WEIDWERK: Warum ist gerade die ASP so gefährlich, dass derart umfassende Maßnahmen zu ihrer Bekämpfung und Vorbeugung ergriffen werden?
Schmid: Die ASP verläuft überaus verlust­reich. Mortalitätsraten von 98 % und höher sind Ausdruck dafür. Alle bisherigen Bemühungen, einen Impfstoff gegen die ASP zu entwickeln, sind bis dato fehlgeschlagen. China hat mit der ASP etwa 40 % des Hausschweinebestandes eingebüßt. Demnach bleiben zur Eindämmung der Seuche nur das schnelle Eingreifen und die flächenhafte Eliminierung aller Wirtstiere in einem Gebiet, wenn nicht dauerhaft die Schweinehaltung eines Landes infrage gestellt werden soll.

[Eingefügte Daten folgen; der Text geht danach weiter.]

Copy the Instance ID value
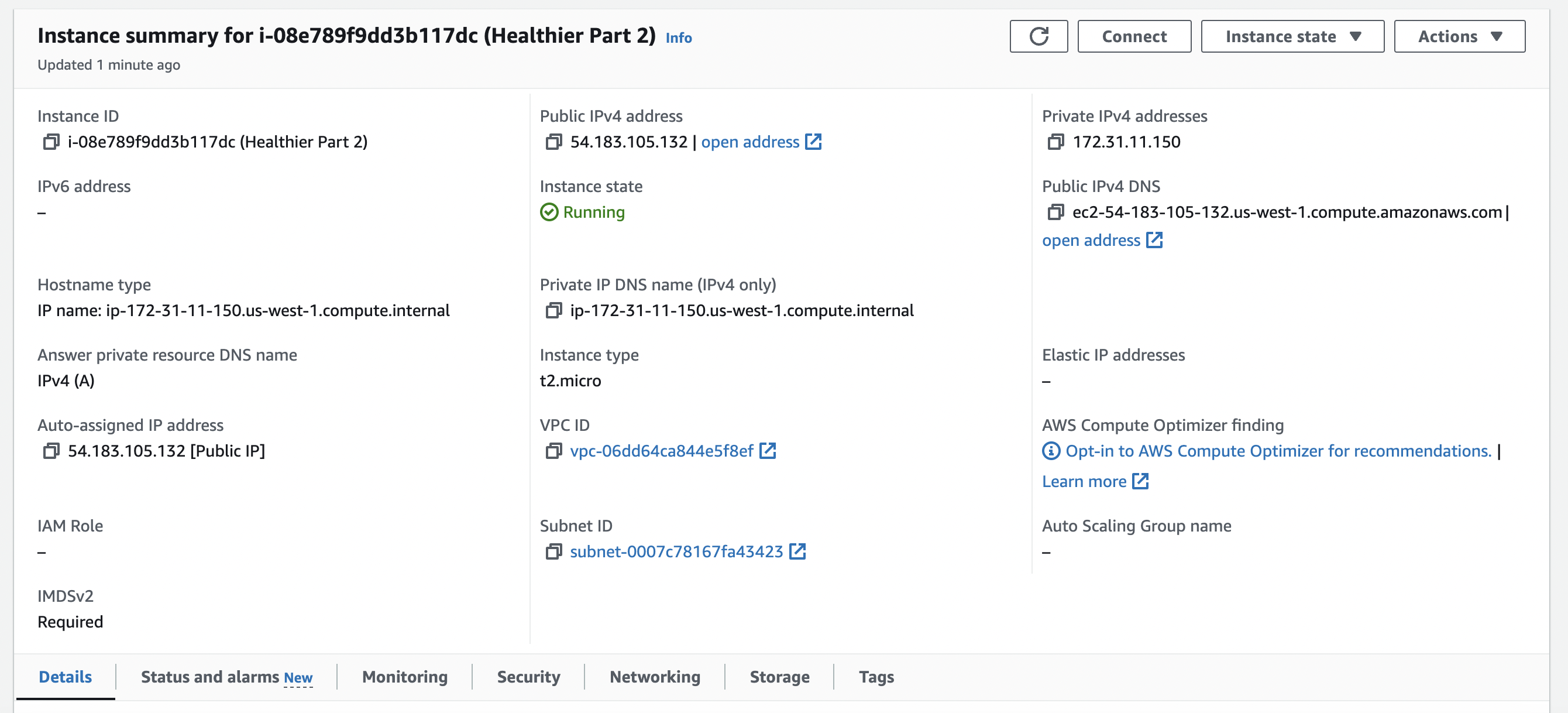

WEIDWERK: Welche Schlüsse und ­Prognosen lassen sich aus der bisherigen Erfahrung aus den ASP-Ausbrüchen in Deutschland und im Ausland für ­unsere Zukunft mit dieser Krankheit hier in Europa ziehen?
Schmid: Die Afrikanische Schweinepest bedroht unsere Schweinebestände in existenzieller Weise. Sowohl die Hausschweine als auch die Wildschweine. Falls es nicht gelingt, durch intensive Fallwildsuche und Bergung aller toten Wildschweine die Infektionsquellen auszuschalten, bleibt die ASP in der Fläche erhalten, und weitere Seuchenzüge sind vorprogrammiert. Der wesentliche Faktor im Seuchengeschehen ist der Mensch, der durch unvernünftiges Handeln der Virusausbreitung Vorschub leistet. Besonders bedenklich ist die Ausbreitung der Seuche entlang unserer Hauptverkehrsrouten.

WEIDWERK: Gibt es noch etwas, ­gerade aus medizinischer Sicht, auf das Sie als Veterinär beim Thema ASP besonders hinweisen möchten?
Schmid: Ja. Die Afrikanische Schweinepest ist für den Menschen ungefährlich. Mit dem ASP-Virus können sich nur Schweine und schweineartige Arten infizieren. Darüber hinaus kann es sich in bestimmten Zecken­arten vermehren, die bislang ihre Heimat in ­Afrika haben. Aufgrund der Klima­änderung ist auch hier eine weitere Ausbreitung möglich.

WEIDWERK: Herr Dr. Schmid, wir danken für das ­Gespräch!